[Stored data]
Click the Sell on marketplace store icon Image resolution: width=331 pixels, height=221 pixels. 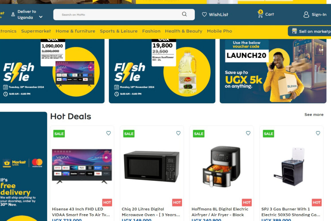294,31
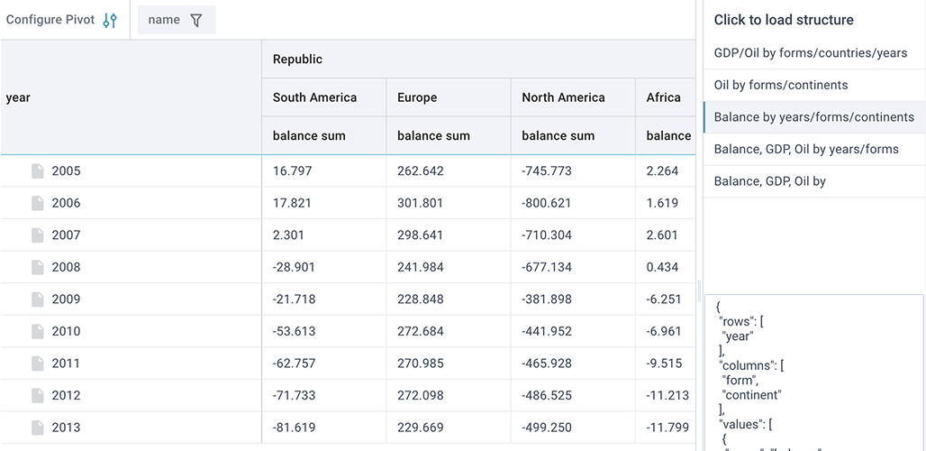Click the file icon in the 2011 row
Image resolution: width=926 pixels, height=451 pixels.
[x=38, y=364]
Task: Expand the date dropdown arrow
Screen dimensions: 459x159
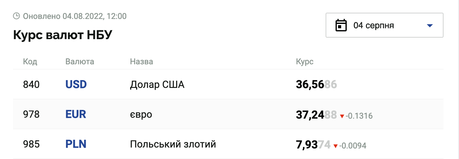Action: (x=429, y=26)
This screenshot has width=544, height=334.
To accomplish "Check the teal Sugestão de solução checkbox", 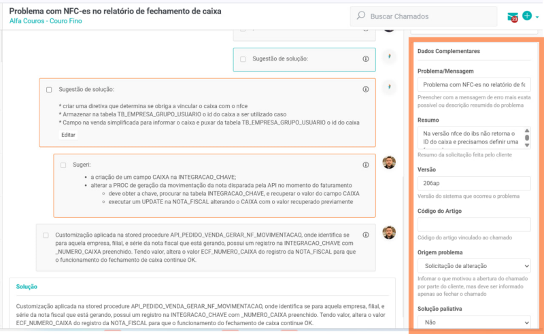I will click(243, 59).
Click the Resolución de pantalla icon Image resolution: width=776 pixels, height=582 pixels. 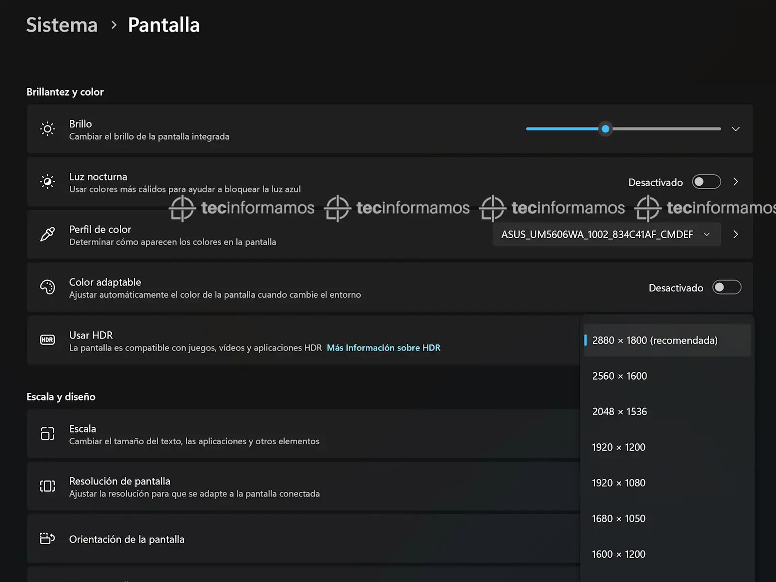[x=48, y=486]
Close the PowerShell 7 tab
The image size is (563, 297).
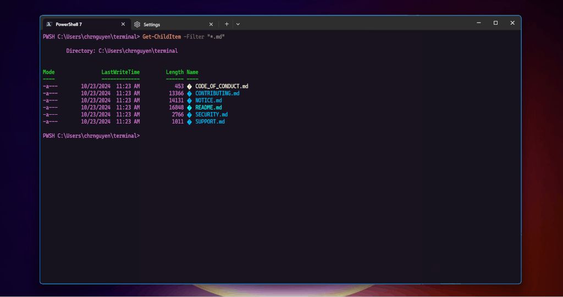tap(123, 24)
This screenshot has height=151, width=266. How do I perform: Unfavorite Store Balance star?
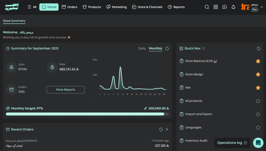click(x=258, y=61)
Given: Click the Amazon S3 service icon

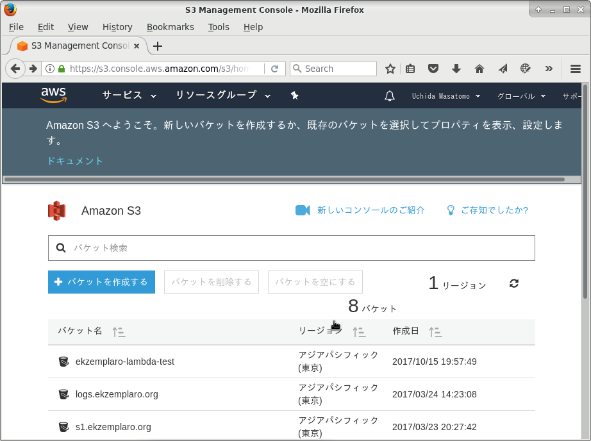Looking at the screenshot, I should point(57,210).
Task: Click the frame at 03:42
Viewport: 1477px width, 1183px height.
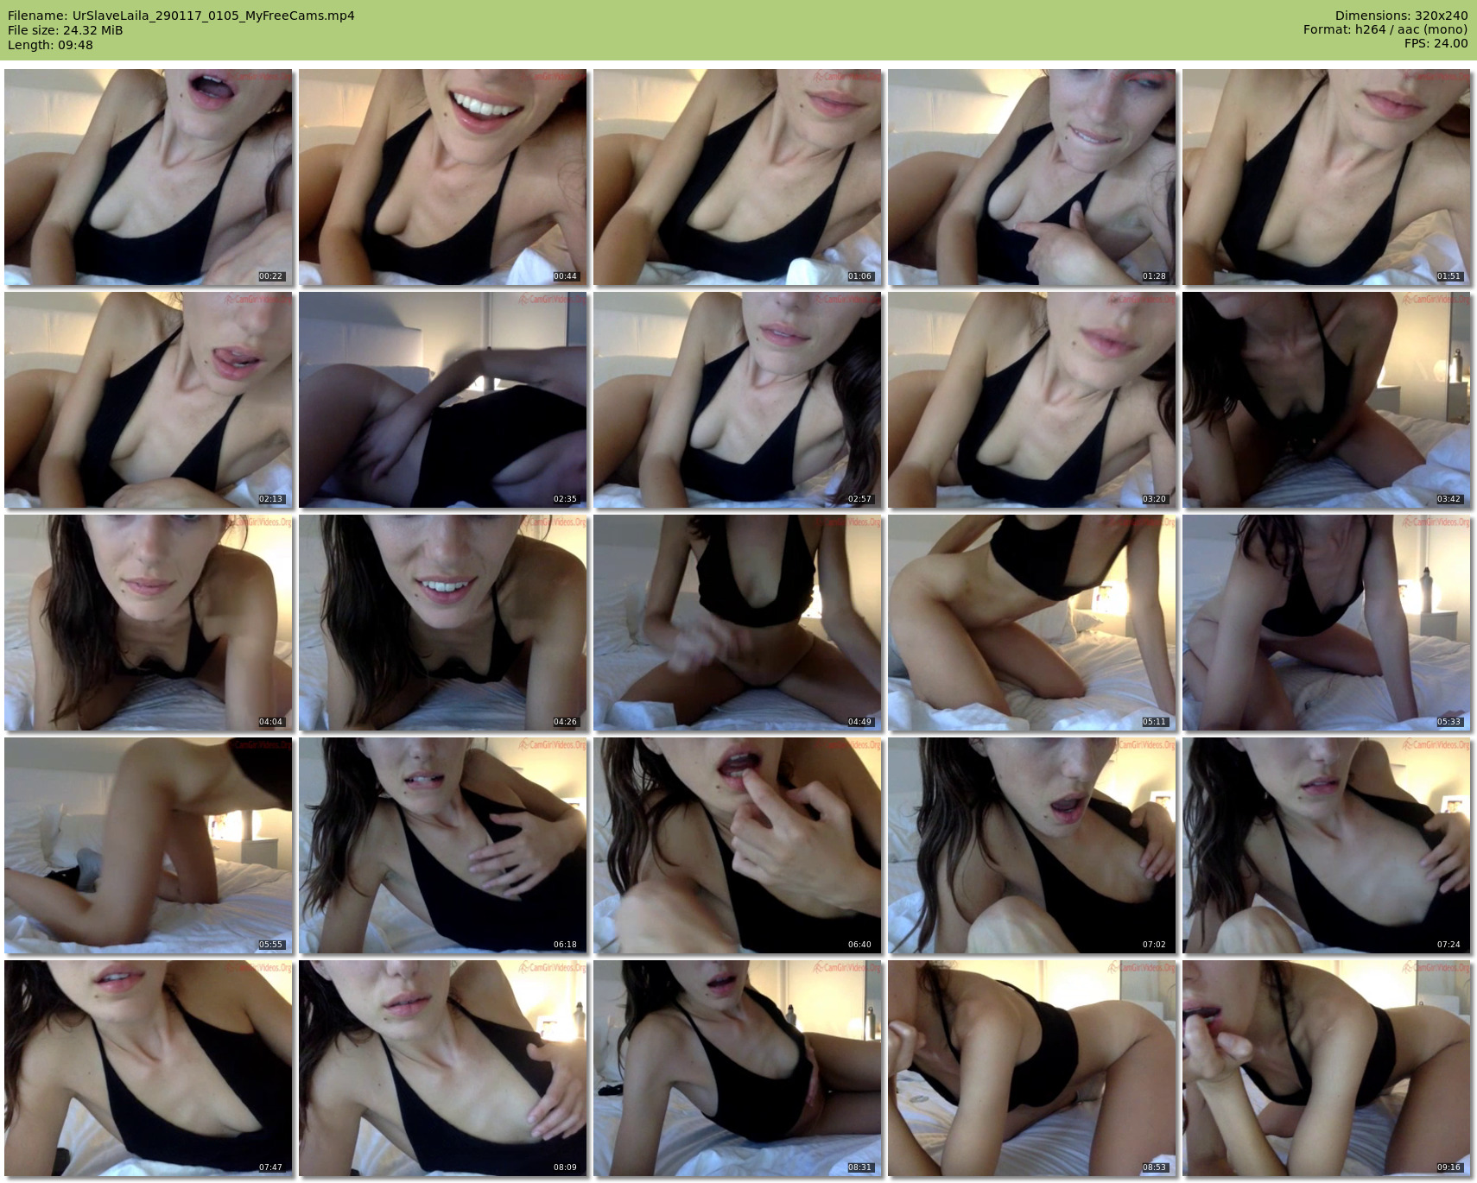Action: pyautogui.click(x=1327, y=400)
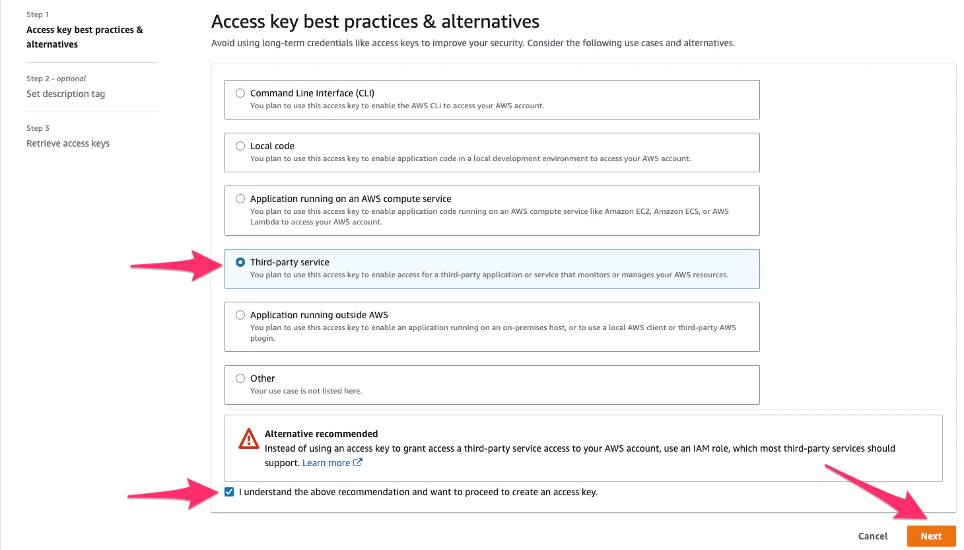Select the Local code use case
Screen dimensions: 964x550
click(x=240, y=145)
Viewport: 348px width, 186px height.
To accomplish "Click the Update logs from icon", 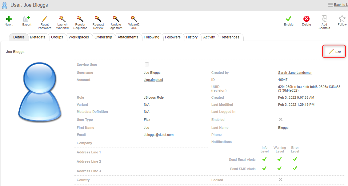I will point(116,19).
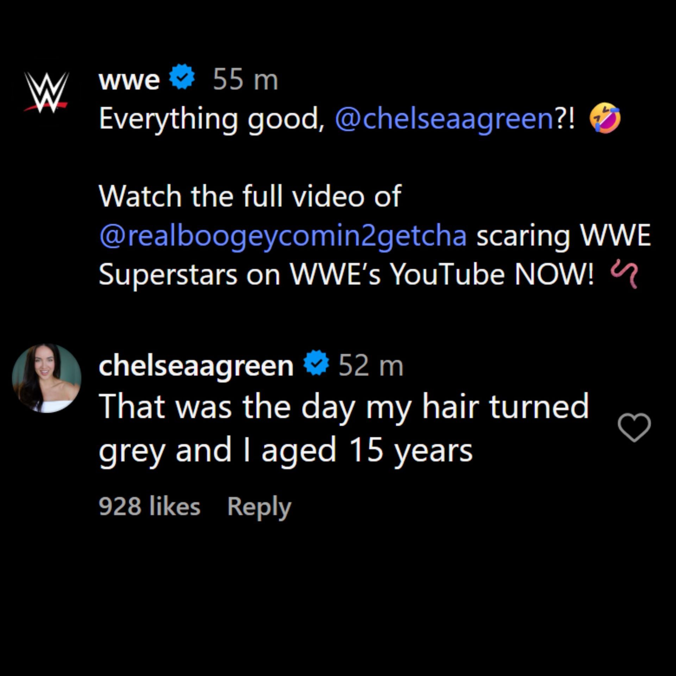
Task: Like chelseaagreen's comment with the heart icon
Action: click(x=634, y=427)
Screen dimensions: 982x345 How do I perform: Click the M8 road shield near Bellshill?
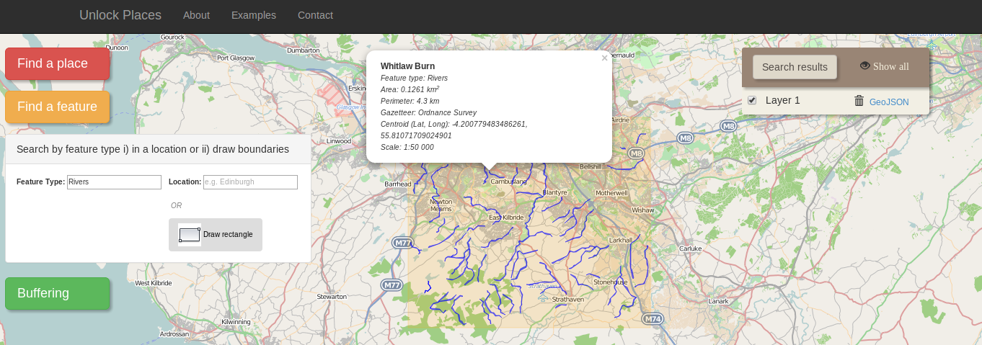(635, 153)
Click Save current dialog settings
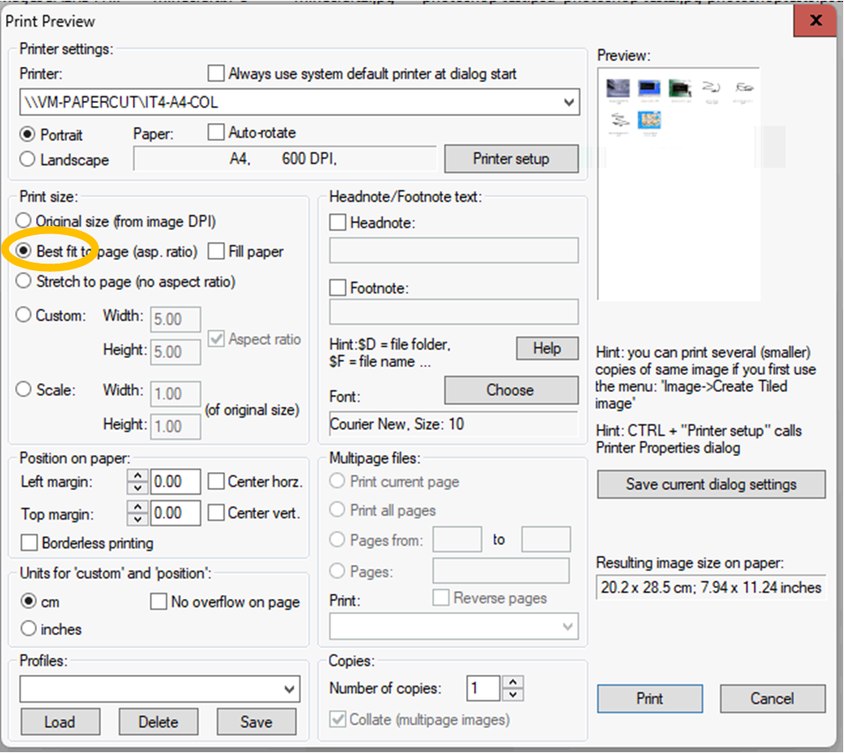Viewport: 844px width, 753px height. (x=711, y=484)
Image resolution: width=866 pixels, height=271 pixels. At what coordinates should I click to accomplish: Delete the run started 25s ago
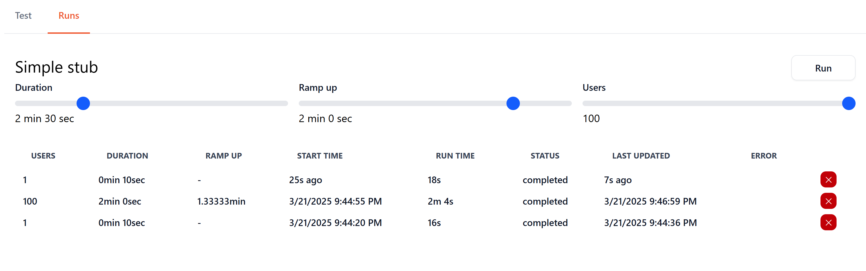pyautogui.click(x=828, y=180)
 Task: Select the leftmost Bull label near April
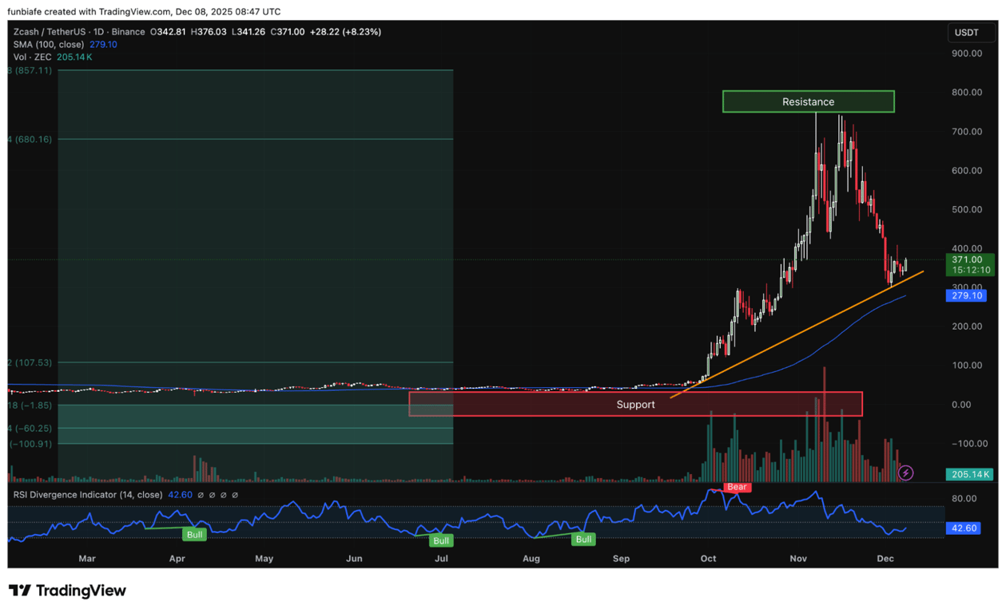click(x=194, y=534)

Prompt:
Take the line with "Image resolution: width=866" as the first line and the last line of the records above as the final one; reproduce exactly the lines between them, both included, without pictures.

Answer space:
Image resolution: width=866 pixels, height=271 pixels. At what coordinates should I click to accomplish: Delete the run started 25s ago
pyautogui.click(x=828, y=180)
 Task: Select the leftmost Bull label near April
click(x=194, y=534)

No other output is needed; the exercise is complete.